**Tâche courte**
Dans la source sur Laurent Schwartz, reprenez le passage qui s'ouvre sur les mots contenant « Romain Rolland, Au-dessus » et se clôt sur « publié en 1935. », en renommant « Andrée Viollis » en « A. Viollis ».

**Source**
——

Cote : PHO D/2/1934/2[Paris, 1934-1937]. - 1 chemise (2 p.), 40 x 27 cm (21 photogr. pos. : n. et b.).

L'entrée à l’École normale supérieure oblige Laurent Schwartz à quitter le « cocon familial » :

« Je connus à l'entrée de l'Ecole une période de confusion qui ne dura pas moins de quatre mois. J'étais déboussolé. Protégé depuis toujours au sein du cocon familial, j'étais soudain plongé dans cette vie très particulière d'interne parmi des camarades inconnus. »

in Laurent Schwartz, Un mathématicien aux prises avec le siècle. Paris, O. Jacob,1997, p. 80

L'aspect matériel de la vie à l'Ecole lui est pénible :

« De toute évidence, j'étais allergique à l'internat. »

in Laurent Schwartz, Un mathématicien aux prises avec le siècle. Paris, O. Jacob, 1997, p. 81

Lectures

La bibliothèque Ulm-LSH conserve la plupart des livres cités par Laurent Schwartz dans son autobiographie. Celui-ci ne se contente pas de citer les ouvrages. Il a gardé en mémoire les détails de chacune de ses lectures.

L'évolution politique de Laurent Schwartz commence par une réflexion sur la guerre et, plus particulièrement sur la guerre de 1914-1918 :

« Romain Rolland, réfugié en Suisse, avait publié Au-dessus de la mêlée. Mes parents blâmaient Romain Rolland qu'ils respectaient beaucoup par ailleurs, et que j'admirai précisément pour son geste. »

in Laurent Schwartz, Un mathématicien aux prises avec le siècle. Paris, O. Jacob, 1997, p. 101

Romain Rolland, Au-dessus de la mêlée ; préface d'Amédée Dunois. Paris, [s.n.], 1915. Cote : L F pol 131 EA 12°

« L'étape suivante me conduisit à m'interroger sur le colonialisme. Le livre d'Andrée Viollis, Indochine SOS, me fit découvrir l'atrocité de la répression, le mépris dont les Indochinois étaient l'objet de la part des colons français ; elle y mentionne le bagne de Poulo Condor. »

in Laurent Schwartz, Un mathématicien aux prises avec le siècle. Paris, O. Jacob, 1997, p. 102

Andrée Viollis (1870-1950), féministe, journaliste engagée, grand reporter accompagne, en 1931, le ministre des Colonies, Paul Reynaud, en Indochine. Elle témoigne de ce voyage dans un livre, préfacé par André Malraux, publié en 1935.

——

**Matériel fourni**
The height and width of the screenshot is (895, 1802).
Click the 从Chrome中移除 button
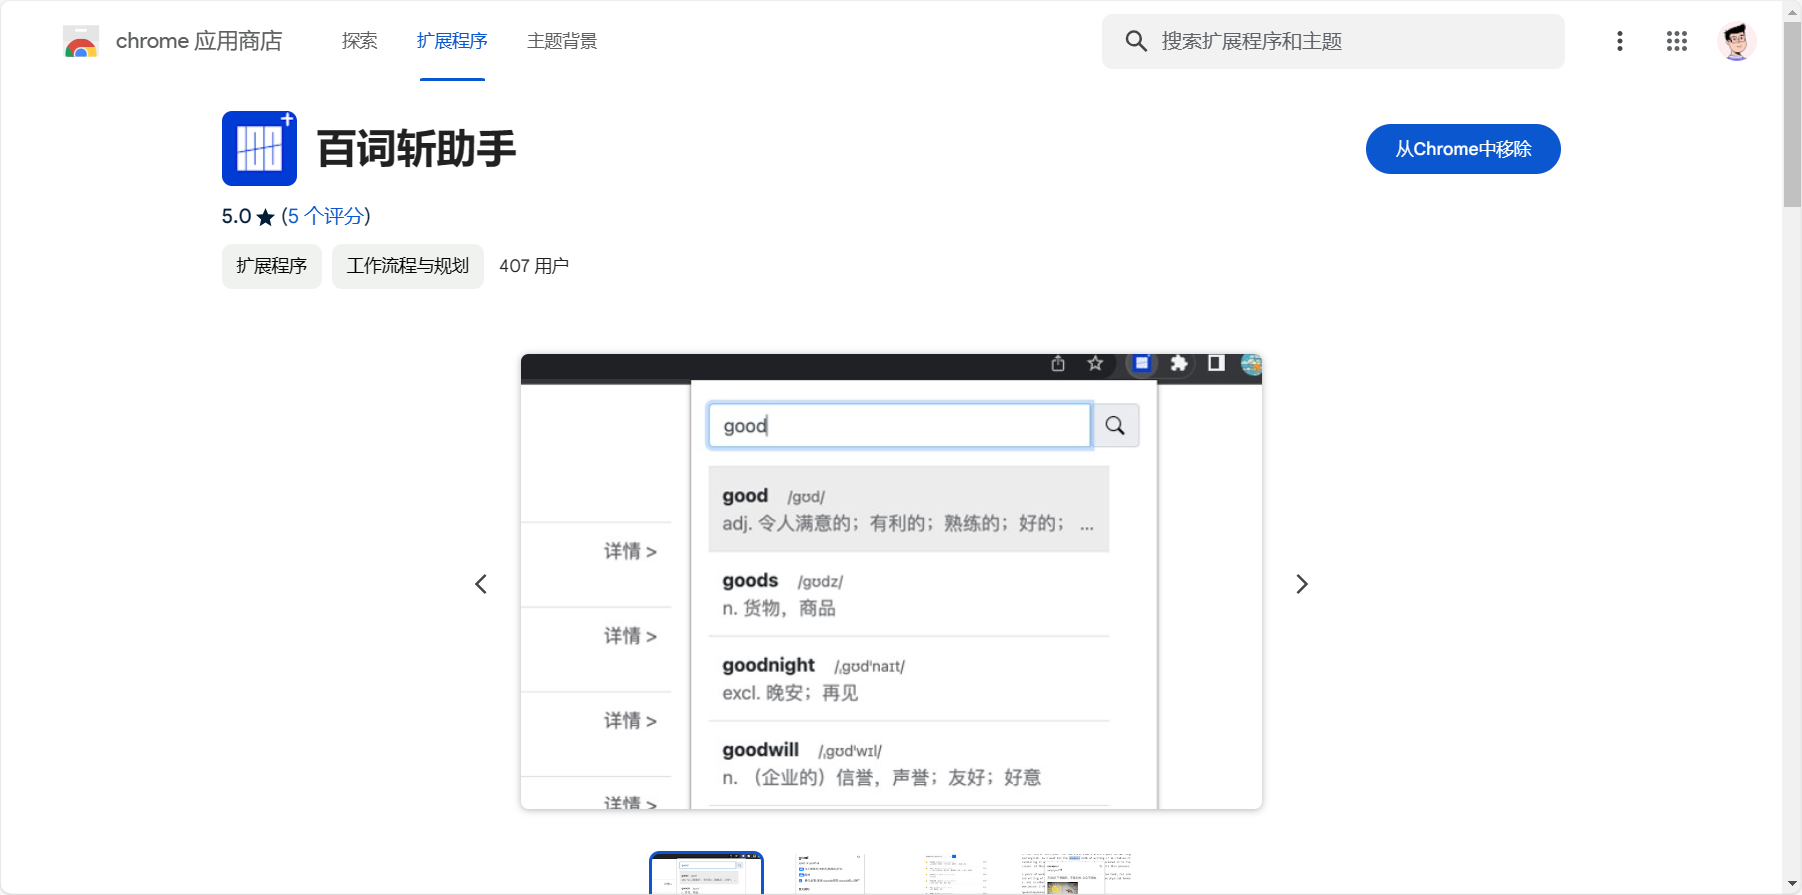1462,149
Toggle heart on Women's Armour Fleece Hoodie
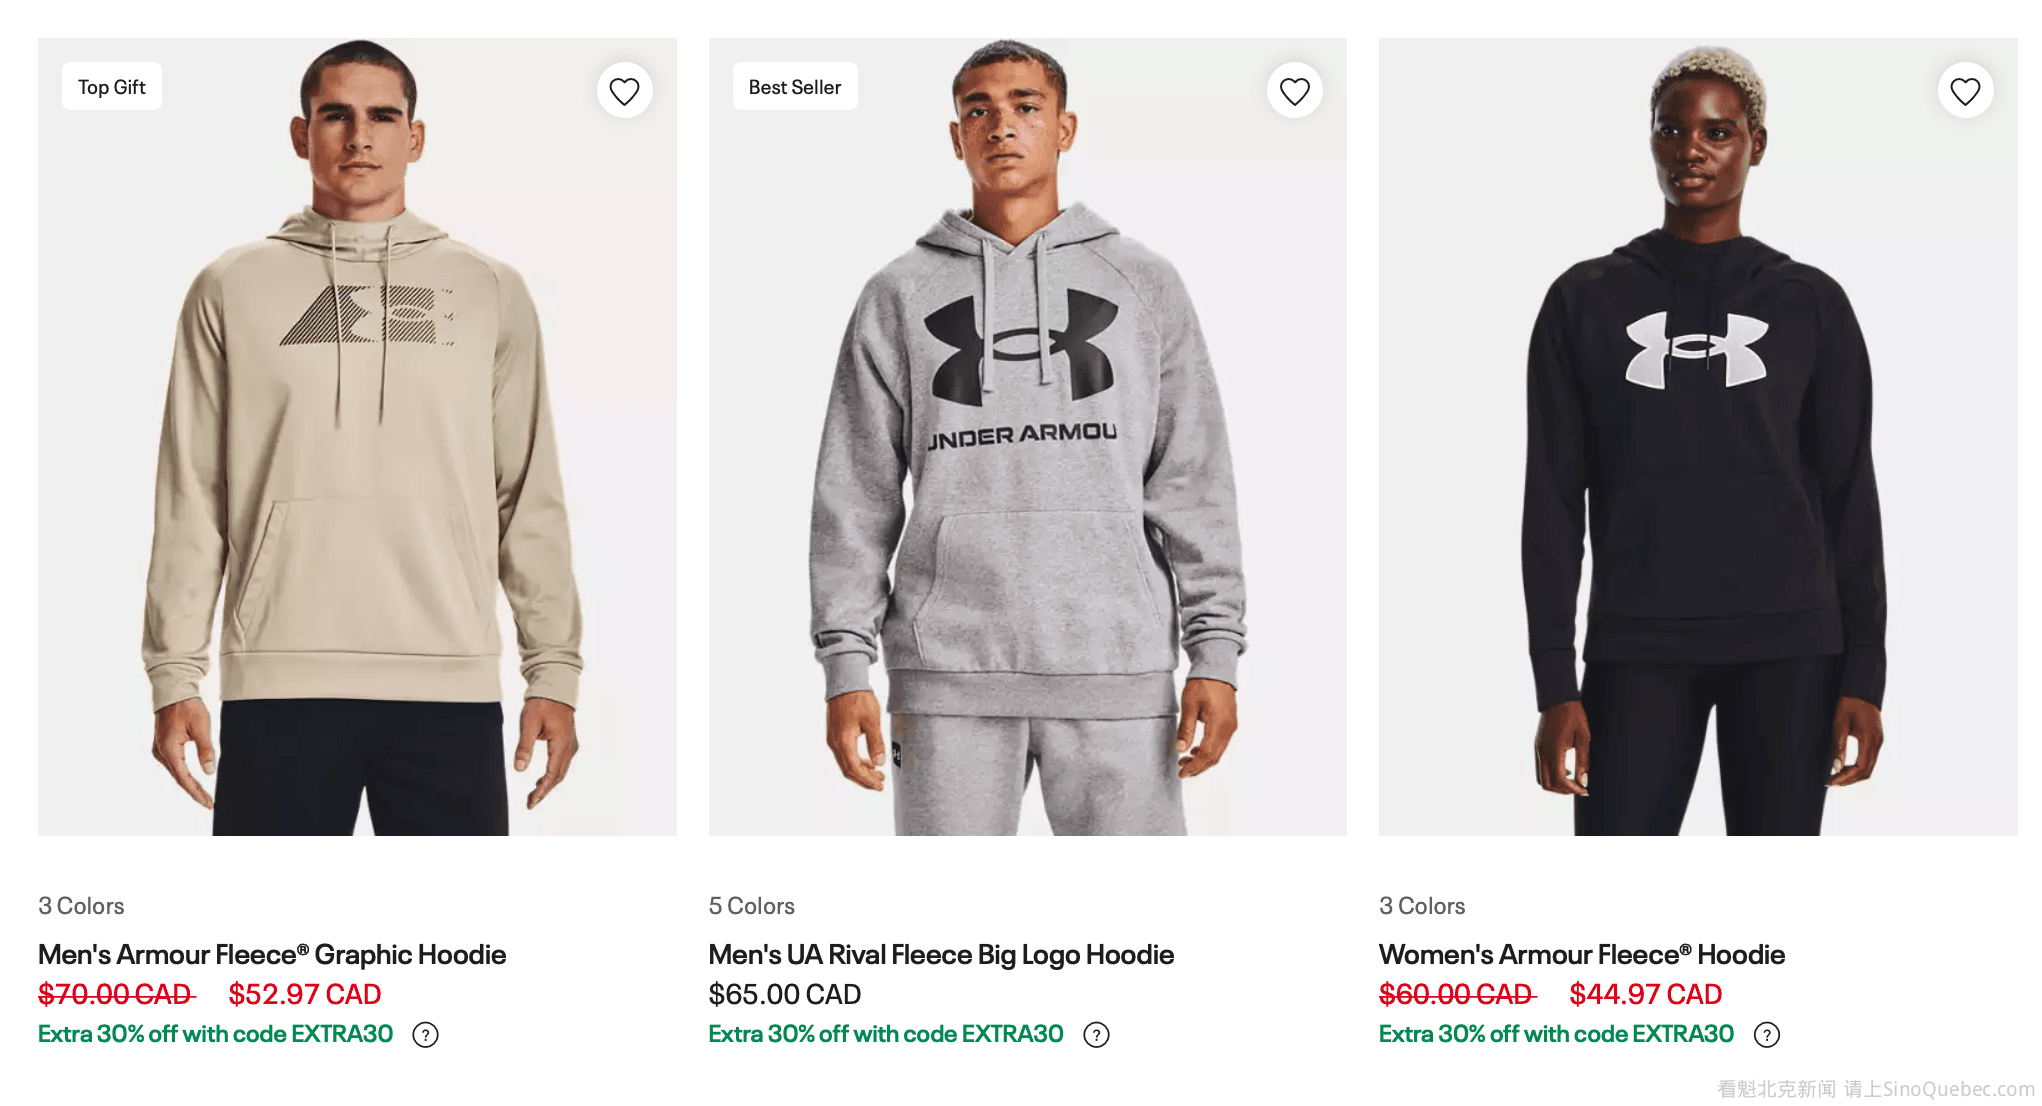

——

**Réponse rédigée**
Romain Rolland, Au-dessus de la mêlée ; préface d'Amédée Dunois. Paris, [s.n.], 1915. Cote : L F pol 131 EA 12°

« L'étape suivante me conduisit à m'interroger sur le colonialisme. Le livre d'A. Viollis, Indochine SOS, me fit découvrir l'atrocité de la répression, le mépris dont les Indochinois étaient l'objet de la part des colons français ; elle y mentionne le bagne de Poulo Condor. »

in Laurent Schwartz, Un mathématicien aux prises avec le siècle. Paris, O. Jacob, 1997, p. 102

A. Viollis (1870-1950), féministe, journaliste engagée, grand reporter accompagne, en 1931, le ministre des Colonies, Paul Reynaud, en Indochine. Elle témoigne de ce voyage dans un livre, préfacé par André Malraux, publié en 1935.